Yeah but how many activities outside of the throwing events (which have little requirement for power endurance) follow your suggestions for training power endurance. 1-2 reps? That’s about 5m of running. If the activity lasts 10 seconds why not go 10 seconds?
Overload would come from doing more work in less time, hopefully by only changing variable of work.
This is how I set up the lifting protocols that I referenced previously.
The big problem is how do you do this in training, specifically in the weight room. That’s part of my WiiMote experiments. Maybe its time for a human performance definition of power-endurance which fits the term which is how long someone can perform at a specific rate of work.
What’s the rate of work that we’re assessing dropoff by? 100%?
I am sorry to disagree, but what i said is true. Even decline pushups offer greater mechanical advantage for moving a load. The shoulder angles are the same, but the moment arms are different and so is system of balance.
You’re right that the moment arms are different but wrong saying that the load would be greater for decline pushups. Visualize the position you’d have to do pushups in to compare it to an incline press….that’s nearly a hand stand pushup? How many people can do those? much less for speed?
If it were not true then I could lift a person on back over 100 lbs doing a single pushup since this would put me at 315 for a flat bench but I did 3 of them with a 165lb person on my back yesterday at a super bowl party and there is no way I can bench 380×3 much less 315×3. If I could I would drop the 25-30lbs of excessive fat since fatherhood started and no training for almost 2 years to speak of and become a professional powerlifter.
This is an invalid comparison for 2 reasons. First, a pushup is more equivalent to a decline bench press….you know, the lift all the teenage meatheads at the local gym love because they can actually lift a decent amount of weight….way more than they can on a flat bench. Second, in a flat ground pushup, you’re earlier comments about moment arm are true….there’s less load on the shoulder joint because so much is taken on by the feet. This wouldn’t be the case in the incline press:decline pushup example.[/quote]

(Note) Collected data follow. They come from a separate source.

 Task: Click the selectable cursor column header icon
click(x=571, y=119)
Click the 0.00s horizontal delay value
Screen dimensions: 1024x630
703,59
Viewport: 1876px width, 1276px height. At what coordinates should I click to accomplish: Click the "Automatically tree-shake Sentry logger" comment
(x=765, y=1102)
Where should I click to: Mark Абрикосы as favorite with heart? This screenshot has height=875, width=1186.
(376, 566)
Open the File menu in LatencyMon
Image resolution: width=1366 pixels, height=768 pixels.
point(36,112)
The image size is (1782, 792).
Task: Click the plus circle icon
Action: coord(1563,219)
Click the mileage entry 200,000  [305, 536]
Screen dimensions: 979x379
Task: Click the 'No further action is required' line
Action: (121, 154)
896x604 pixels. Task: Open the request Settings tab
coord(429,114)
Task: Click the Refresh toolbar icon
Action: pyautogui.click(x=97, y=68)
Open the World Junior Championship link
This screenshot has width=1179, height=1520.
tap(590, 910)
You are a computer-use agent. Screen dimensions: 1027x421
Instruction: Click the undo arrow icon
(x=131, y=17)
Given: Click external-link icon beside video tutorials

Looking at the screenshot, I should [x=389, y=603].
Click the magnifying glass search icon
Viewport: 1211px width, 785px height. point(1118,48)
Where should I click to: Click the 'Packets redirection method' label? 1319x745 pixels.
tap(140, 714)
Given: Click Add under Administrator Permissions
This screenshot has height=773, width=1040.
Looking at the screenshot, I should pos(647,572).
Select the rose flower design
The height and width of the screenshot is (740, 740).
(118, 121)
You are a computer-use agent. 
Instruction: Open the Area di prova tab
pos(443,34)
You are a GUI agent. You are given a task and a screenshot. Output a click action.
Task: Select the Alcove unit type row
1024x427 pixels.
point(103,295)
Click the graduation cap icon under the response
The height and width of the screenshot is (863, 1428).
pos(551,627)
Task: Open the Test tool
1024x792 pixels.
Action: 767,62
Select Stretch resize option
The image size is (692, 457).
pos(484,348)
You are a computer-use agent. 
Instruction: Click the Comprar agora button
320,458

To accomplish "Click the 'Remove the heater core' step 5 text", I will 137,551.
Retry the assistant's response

I know its how you setup your work as you listed earlier or nick did and caused the “Power Endurance” thread split from Nick’s training logs which essentially finished my epiphany. I think you have to take the whole training session into account. A thrower whose throwing or lifting too much (number throws/lifts) in practice would see a drop in work-rate while the amount of work went up if they did too much. This would also likely result in a reduction in performance capabilities if done for any chronic period of time in training sessions. Lots of different things to explain this, but one would be fitness-fatigue and the other would be an adaptation towards endurance of lifting or throwing at the muscular level which relates back to fitness-fatigue in terms of changes in mRNA resulting from repeated training bouts.
It’s hard to saddle someone on my back and try this even elevating my feet 12 inches off the ground. This is also why I prefer a lot of general strength type activities. I still think general strength type activities are better for power-endurance related activities when the duration of time is likely going to exceed 10s or even beyond 5 or 6 repetitions unless you are into something that requires lifting.